-- Opening Marker --
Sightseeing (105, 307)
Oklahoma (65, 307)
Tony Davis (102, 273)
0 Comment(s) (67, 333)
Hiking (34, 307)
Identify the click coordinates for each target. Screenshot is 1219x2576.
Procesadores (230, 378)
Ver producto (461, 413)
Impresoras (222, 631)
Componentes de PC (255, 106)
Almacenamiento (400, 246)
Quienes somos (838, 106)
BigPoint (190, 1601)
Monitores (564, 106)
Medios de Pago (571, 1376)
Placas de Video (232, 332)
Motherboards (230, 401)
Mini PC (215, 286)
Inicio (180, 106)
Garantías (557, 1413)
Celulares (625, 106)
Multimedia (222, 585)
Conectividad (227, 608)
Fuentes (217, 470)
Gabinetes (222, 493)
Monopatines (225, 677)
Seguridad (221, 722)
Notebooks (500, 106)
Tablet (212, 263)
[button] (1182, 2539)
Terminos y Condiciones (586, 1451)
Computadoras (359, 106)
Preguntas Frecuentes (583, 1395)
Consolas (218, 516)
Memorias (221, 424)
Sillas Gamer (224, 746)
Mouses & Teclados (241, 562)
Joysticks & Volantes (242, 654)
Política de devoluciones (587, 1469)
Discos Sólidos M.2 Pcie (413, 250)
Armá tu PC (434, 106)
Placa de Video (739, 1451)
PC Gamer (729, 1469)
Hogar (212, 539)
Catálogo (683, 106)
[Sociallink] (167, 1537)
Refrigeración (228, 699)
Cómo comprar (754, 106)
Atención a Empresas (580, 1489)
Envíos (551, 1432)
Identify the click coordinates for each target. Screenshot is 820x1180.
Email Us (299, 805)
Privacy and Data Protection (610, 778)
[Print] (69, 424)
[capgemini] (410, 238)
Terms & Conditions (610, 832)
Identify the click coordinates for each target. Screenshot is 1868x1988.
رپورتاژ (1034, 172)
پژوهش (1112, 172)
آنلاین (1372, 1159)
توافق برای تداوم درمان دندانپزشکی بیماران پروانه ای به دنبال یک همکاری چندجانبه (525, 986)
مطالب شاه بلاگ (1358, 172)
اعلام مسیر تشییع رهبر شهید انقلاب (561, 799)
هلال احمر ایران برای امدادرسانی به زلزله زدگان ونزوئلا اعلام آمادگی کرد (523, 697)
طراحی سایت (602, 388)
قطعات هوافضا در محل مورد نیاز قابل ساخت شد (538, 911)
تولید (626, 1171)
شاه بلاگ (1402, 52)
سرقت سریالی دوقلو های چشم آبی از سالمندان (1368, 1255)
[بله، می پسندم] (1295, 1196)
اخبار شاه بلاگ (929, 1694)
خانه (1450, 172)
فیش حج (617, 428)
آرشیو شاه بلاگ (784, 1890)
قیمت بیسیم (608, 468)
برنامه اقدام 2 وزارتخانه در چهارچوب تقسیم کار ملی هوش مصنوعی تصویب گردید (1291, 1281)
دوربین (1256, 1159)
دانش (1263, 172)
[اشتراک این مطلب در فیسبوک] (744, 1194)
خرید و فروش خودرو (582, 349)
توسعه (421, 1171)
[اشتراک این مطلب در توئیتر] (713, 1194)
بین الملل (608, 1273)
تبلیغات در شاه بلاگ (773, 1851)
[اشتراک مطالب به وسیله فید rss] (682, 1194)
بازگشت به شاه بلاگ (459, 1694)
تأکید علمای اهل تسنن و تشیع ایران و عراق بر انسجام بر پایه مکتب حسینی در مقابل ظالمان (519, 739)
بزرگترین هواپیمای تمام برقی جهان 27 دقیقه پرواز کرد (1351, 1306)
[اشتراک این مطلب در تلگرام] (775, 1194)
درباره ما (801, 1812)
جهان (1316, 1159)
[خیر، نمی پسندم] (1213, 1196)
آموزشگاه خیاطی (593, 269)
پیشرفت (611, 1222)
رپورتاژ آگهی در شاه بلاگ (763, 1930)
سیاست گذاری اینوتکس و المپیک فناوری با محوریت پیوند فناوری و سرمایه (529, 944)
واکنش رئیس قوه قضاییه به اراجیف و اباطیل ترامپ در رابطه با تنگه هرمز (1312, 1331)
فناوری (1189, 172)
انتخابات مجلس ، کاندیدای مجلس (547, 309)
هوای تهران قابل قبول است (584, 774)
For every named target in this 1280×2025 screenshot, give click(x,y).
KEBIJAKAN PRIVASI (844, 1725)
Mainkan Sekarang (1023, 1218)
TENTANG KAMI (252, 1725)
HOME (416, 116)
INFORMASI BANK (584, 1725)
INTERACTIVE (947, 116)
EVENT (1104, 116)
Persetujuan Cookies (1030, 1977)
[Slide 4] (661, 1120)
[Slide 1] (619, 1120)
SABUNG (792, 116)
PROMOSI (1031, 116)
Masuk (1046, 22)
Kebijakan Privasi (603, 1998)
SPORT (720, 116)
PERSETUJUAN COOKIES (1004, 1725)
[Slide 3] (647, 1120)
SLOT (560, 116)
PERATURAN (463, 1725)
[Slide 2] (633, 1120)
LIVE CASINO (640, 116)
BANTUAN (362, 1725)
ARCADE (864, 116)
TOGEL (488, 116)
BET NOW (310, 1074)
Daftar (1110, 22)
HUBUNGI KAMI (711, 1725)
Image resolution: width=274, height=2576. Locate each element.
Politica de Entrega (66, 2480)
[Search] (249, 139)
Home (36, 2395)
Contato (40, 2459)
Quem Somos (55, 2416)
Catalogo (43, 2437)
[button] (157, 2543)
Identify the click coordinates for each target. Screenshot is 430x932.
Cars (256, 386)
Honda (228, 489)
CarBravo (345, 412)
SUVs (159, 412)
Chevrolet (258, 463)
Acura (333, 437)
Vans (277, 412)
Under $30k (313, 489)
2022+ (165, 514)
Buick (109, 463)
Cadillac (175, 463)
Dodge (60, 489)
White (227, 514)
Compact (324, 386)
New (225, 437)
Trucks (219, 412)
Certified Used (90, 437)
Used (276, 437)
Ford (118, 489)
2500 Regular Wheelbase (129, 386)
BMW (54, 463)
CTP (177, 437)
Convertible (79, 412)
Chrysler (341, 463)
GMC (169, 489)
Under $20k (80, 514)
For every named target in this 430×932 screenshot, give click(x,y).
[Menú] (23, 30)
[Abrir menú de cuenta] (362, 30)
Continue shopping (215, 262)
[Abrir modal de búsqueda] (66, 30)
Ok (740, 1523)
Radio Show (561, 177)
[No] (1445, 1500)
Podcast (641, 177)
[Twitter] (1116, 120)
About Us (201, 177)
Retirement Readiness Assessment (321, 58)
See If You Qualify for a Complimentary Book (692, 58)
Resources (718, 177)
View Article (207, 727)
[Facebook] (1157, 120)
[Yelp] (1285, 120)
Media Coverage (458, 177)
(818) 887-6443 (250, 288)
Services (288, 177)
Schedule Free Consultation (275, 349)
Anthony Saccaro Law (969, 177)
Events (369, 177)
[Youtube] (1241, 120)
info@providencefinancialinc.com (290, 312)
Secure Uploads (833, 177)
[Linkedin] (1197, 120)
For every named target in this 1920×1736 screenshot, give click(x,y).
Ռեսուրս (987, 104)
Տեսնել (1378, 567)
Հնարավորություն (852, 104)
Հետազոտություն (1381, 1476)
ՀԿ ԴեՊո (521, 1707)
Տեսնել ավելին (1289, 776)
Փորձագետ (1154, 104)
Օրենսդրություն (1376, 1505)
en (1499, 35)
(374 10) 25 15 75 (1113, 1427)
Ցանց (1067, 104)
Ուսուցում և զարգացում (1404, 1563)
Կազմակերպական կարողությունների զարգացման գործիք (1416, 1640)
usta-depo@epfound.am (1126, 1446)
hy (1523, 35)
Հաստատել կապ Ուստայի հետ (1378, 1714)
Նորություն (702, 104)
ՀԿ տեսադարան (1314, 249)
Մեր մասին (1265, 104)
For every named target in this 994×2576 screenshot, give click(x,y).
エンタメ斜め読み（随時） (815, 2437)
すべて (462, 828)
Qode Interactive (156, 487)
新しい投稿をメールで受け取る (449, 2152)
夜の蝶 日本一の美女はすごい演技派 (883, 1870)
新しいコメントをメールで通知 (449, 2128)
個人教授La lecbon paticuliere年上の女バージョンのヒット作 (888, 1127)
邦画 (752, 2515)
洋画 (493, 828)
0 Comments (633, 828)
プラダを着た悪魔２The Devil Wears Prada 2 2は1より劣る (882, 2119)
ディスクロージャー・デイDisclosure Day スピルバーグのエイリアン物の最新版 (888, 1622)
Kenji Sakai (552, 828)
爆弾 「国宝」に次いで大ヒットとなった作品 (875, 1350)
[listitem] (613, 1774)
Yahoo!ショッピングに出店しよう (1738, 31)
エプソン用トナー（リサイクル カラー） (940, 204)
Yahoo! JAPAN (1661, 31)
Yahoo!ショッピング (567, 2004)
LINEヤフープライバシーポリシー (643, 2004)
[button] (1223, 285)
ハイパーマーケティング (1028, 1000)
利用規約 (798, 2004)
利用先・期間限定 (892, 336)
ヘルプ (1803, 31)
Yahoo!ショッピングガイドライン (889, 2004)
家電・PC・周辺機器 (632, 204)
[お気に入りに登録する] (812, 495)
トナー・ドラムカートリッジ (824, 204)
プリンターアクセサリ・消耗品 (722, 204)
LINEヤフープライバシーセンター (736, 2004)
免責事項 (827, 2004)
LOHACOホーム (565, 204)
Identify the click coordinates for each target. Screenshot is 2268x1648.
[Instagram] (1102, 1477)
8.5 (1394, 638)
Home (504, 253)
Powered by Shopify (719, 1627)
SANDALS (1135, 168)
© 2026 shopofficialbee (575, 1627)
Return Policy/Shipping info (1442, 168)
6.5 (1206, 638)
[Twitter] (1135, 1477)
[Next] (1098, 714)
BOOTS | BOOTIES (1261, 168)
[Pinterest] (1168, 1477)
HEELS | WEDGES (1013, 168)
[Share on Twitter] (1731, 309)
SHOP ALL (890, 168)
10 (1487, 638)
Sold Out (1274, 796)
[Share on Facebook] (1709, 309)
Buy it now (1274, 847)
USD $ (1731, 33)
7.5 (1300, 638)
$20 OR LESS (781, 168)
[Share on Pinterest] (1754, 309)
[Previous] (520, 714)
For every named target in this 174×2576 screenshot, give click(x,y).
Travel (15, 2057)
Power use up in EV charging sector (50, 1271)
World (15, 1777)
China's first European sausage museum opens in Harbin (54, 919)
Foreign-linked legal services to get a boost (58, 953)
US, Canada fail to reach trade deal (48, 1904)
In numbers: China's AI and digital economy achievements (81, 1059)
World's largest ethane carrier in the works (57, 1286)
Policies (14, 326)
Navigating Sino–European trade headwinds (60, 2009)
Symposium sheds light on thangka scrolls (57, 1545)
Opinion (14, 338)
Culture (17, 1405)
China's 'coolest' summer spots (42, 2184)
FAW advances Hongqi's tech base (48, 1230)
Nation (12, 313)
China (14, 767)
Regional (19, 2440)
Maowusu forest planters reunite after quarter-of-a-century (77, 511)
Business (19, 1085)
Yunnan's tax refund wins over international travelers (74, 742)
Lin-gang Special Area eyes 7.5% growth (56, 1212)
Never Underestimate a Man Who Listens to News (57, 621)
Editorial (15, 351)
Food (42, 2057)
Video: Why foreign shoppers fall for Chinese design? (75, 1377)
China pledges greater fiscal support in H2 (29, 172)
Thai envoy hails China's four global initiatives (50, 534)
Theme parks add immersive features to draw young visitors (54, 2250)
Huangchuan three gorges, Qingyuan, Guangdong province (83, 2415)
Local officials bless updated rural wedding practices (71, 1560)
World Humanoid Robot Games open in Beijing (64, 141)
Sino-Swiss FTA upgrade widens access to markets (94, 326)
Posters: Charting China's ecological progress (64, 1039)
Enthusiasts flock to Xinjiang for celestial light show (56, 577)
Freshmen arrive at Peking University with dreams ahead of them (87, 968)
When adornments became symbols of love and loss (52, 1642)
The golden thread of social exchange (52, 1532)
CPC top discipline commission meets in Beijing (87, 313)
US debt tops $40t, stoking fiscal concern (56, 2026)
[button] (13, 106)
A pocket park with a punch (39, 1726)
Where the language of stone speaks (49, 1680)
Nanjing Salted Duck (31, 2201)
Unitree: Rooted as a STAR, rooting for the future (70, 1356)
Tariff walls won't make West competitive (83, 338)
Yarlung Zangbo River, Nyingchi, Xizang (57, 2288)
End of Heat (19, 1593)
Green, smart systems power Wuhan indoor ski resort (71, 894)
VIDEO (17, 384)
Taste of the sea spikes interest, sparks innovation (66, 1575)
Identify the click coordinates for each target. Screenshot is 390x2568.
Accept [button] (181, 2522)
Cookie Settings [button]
-- Closing Marker --
● Task to complete
Repeat exactly the lines of the listing above, from the one with "Refrigeración (228, 699)" down to the one with "Terms & Conditions (610, 832)"; both of those lines belong in the range.

● Exercise solution
Refrigeración (228, 699)
Cómo comprar (754, 106)
Atención a Empresas (580, 1489)
Envíos (551, 1432)
Identify the click coordinates for each target. Screenshot is 820x1180.
Email Us (299, 805)
Privacy and Data Protection (610, 778)
[Print] (69, 424)
[capgemini] (410, 238)
Terms & Conditions (610, 832)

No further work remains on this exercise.